A Writer’s Guide to Beating Procrastination

Beat procrastination by writingI have to admit, the reason that my lack of blogging has been an exercise in procrastination. It didn’t start out that way. May ticked forward into June and now July, all without new posts. But I’m back with renewed energy and with some new topics. Including a guide to beating procrastination.

I’m an excellent procrastinator. I find ways, plenty that sound legitimate, to avoid tackling my to do list when it includes writing. I don’t mean to. Most of the time I say that I’m not feeling creative or I’m too busy with other stuff. Then days turn into weeks into months of time passing by and I’m no more the wiser for getting out of the mess I’ve created.

To get out of this bout I asked a friend (I’m looking at you Jeff Rivera!) to brainstorm topics that might be interesting to writers. And he came back with 20+. So if he can do it, what’s my problem? Part of it is understanding why I procrastinate. Is it lack of discipline? Is the well of ideas really dry? Is it that my tastes have changed and I don’t want to blog? My procrastination comes from not having a set time to write. I crash it into my other schedule, between tech jobs and editing jobs, household chores and family duties. Sometimes that means I can squeeze in an hour a day to write. Other times that means I might get 5 minutes if I’m lucky and can do it while vacuuming. Or washing dishes. Not good.

First, make the time to write. I now arrive 20 minutes earlier to work and use that quiet time to write. Luckily no one else is in the office so I can write without anyone bugging me.

Second, use writing prompts. This helped immensely. Will every writing prompt fit the theme of my blog? No, but I can tweak them enough to make it fit. (This falls into the no excuses category of get your writing done).

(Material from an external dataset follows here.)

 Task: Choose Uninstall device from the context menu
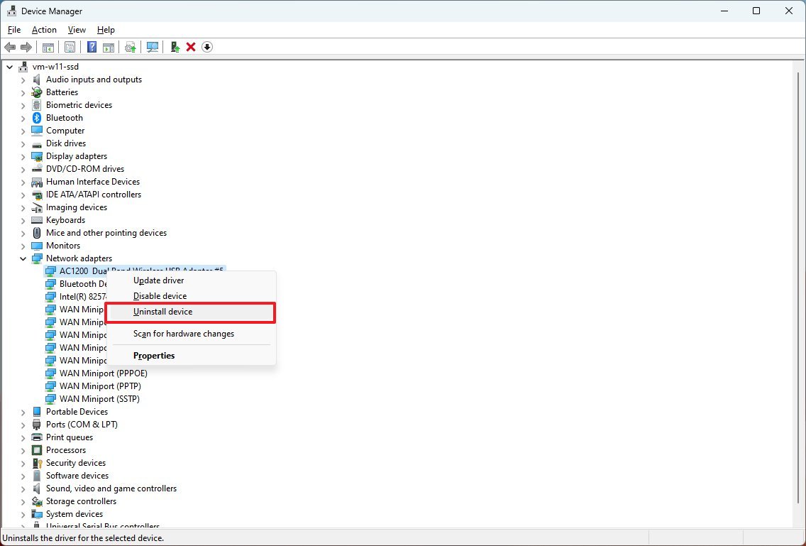click(164, 312)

Third, use a friend. I turn to a core group of friends including Jeff Rivera (check out his website here) because he holds me accountable. And he knows when I’m dodging his phone calls and emails that I need to be nudged back into the “get your butt into a chair and write” category.

One last note on procrastination: Instead of counting down your days between creative bursts, make yourself write every day. Even if you write a paragraph or a page a day, that still brings you closer to your writing goal. The more you push yourself, the more natural it feels to write regularly.

Now go forth and write!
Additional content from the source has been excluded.